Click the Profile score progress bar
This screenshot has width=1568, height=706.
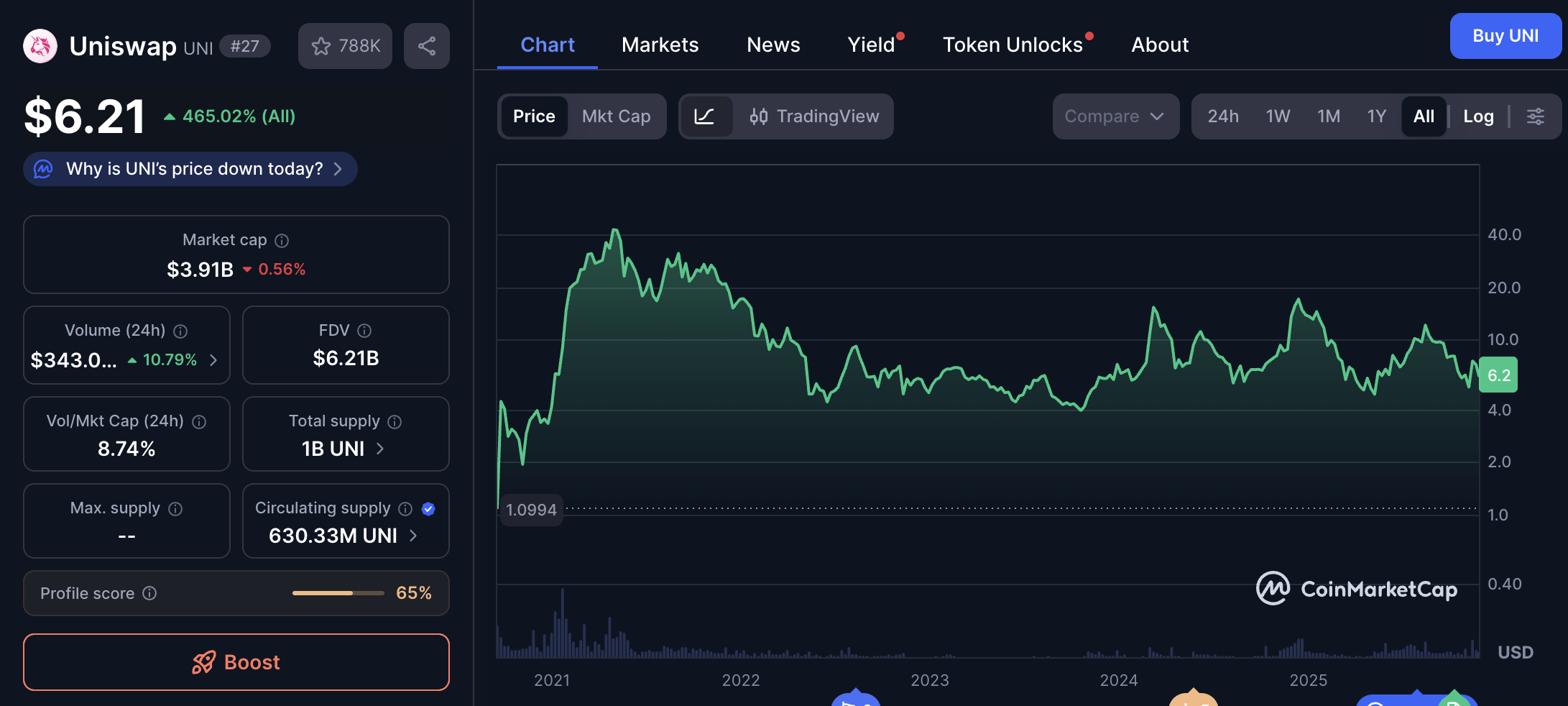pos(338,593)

==

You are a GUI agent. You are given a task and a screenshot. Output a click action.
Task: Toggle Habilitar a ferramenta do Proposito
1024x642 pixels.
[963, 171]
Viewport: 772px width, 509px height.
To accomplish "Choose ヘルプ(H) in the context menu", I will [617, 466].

...

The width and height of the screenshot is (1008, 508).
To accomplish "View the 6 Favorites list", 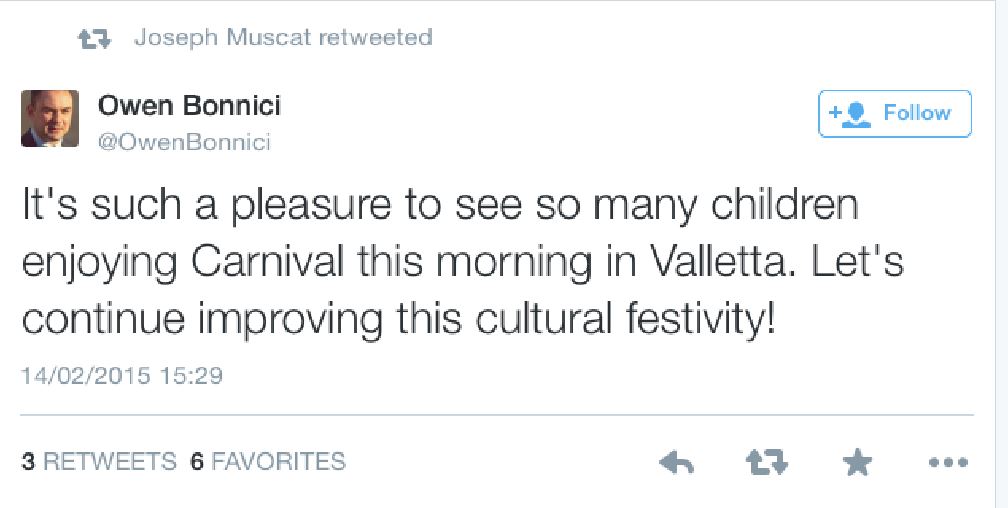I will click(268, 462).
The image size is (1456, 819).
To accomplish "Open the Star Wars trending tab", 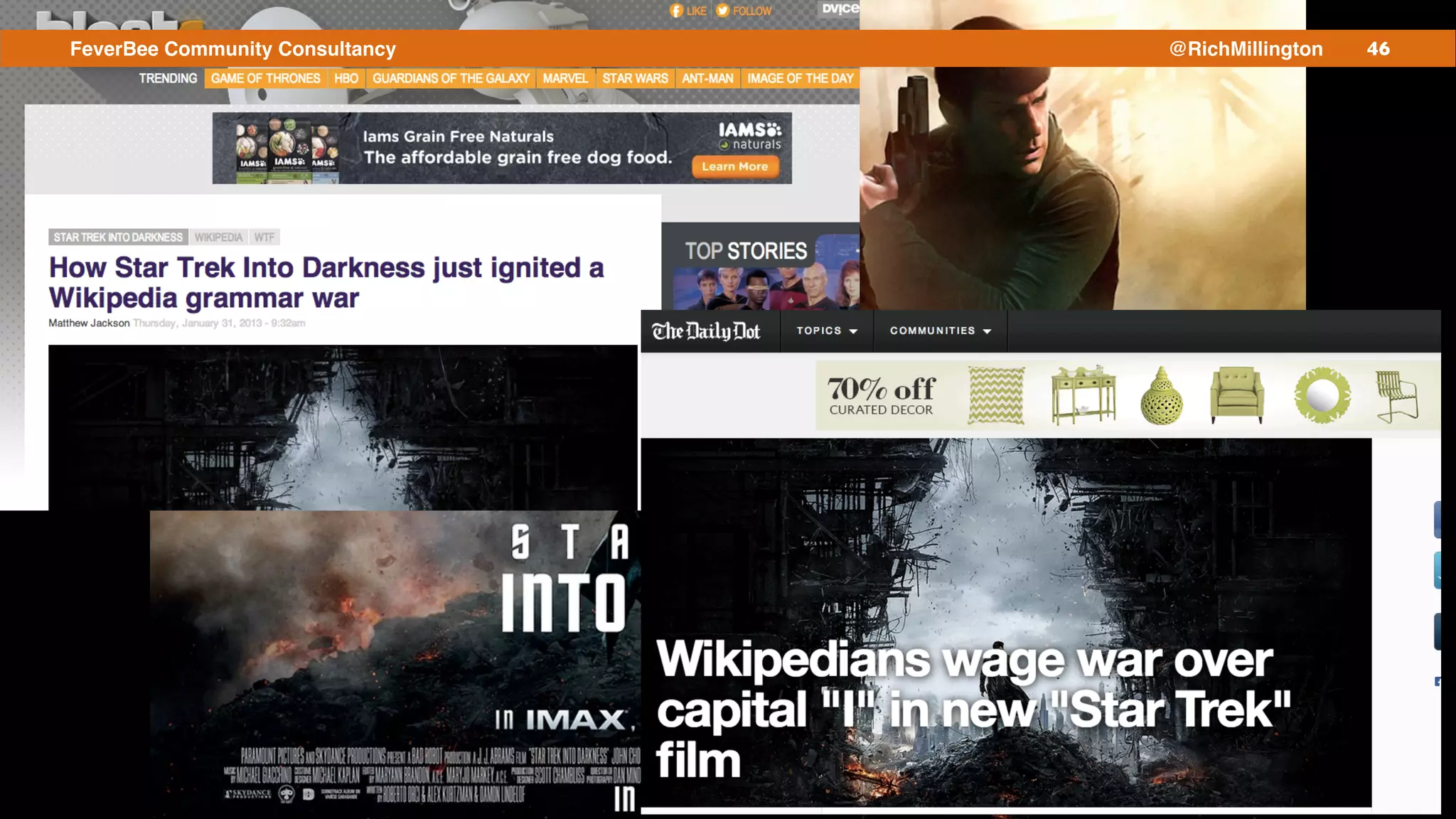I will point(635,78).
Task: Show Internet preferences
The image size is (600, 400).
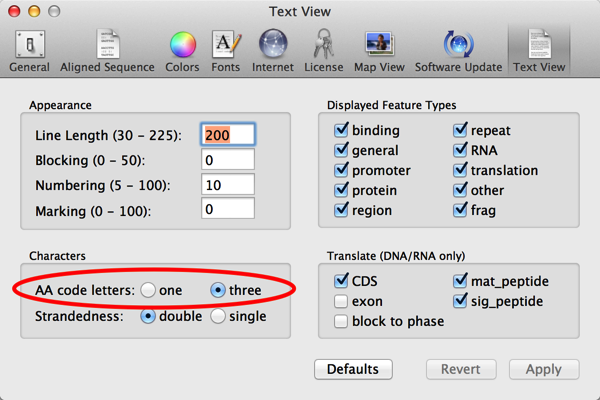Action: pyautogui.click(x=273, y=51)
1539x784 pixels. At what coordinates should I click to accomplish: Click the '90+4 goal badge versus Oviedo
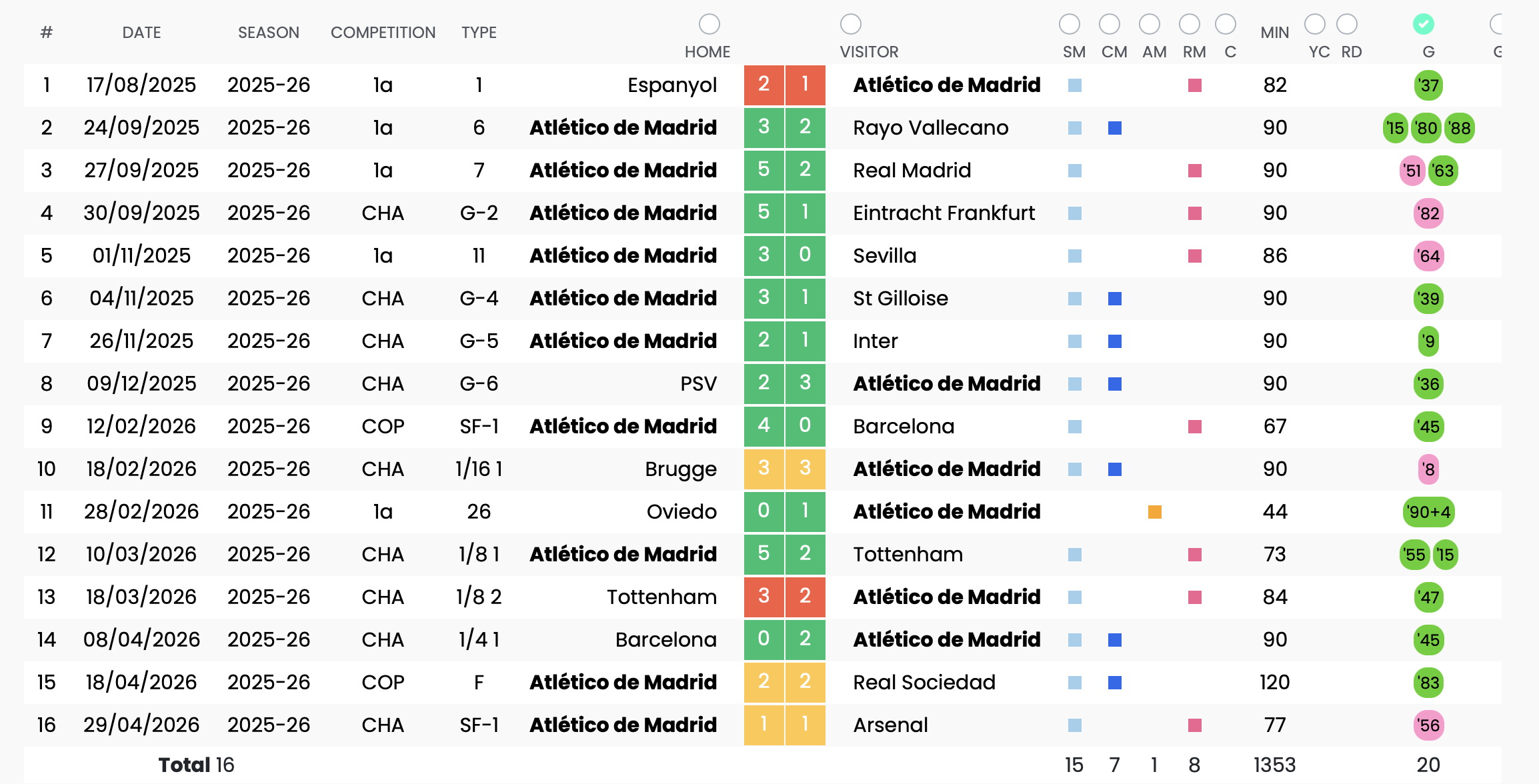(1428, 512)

- [Stated goal]
Reproduce the entries word for word, from the line containing "Click the Profile score progress bar" down to the line containing "pos(338,593)", including both of those lines. Omit the pictures from your answer.

- [The answer]
Click the Profile score progress bar
This screenshot has width=1568, height=706.
pos(338,593)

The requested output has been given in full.